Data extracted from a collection
=-=-=

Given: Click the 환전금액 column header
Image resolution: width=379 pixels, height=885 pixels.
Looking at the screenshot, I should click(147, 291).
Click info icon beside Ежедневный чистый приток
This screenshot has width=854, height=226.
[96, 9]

=-=-=

WHAT YOU NEED TO DO: Output the complete data exactly as written.

YOUR RESPONSE:
Given: Click the 환전금액 column header
Image resolution: width=379 pixels, height=885 pixels.
Looking at the screenshot, I should click(147, 291).
Click info icon beside Ежедневный чистый приток
This screenshot has width=854, height=226.
[96, 9]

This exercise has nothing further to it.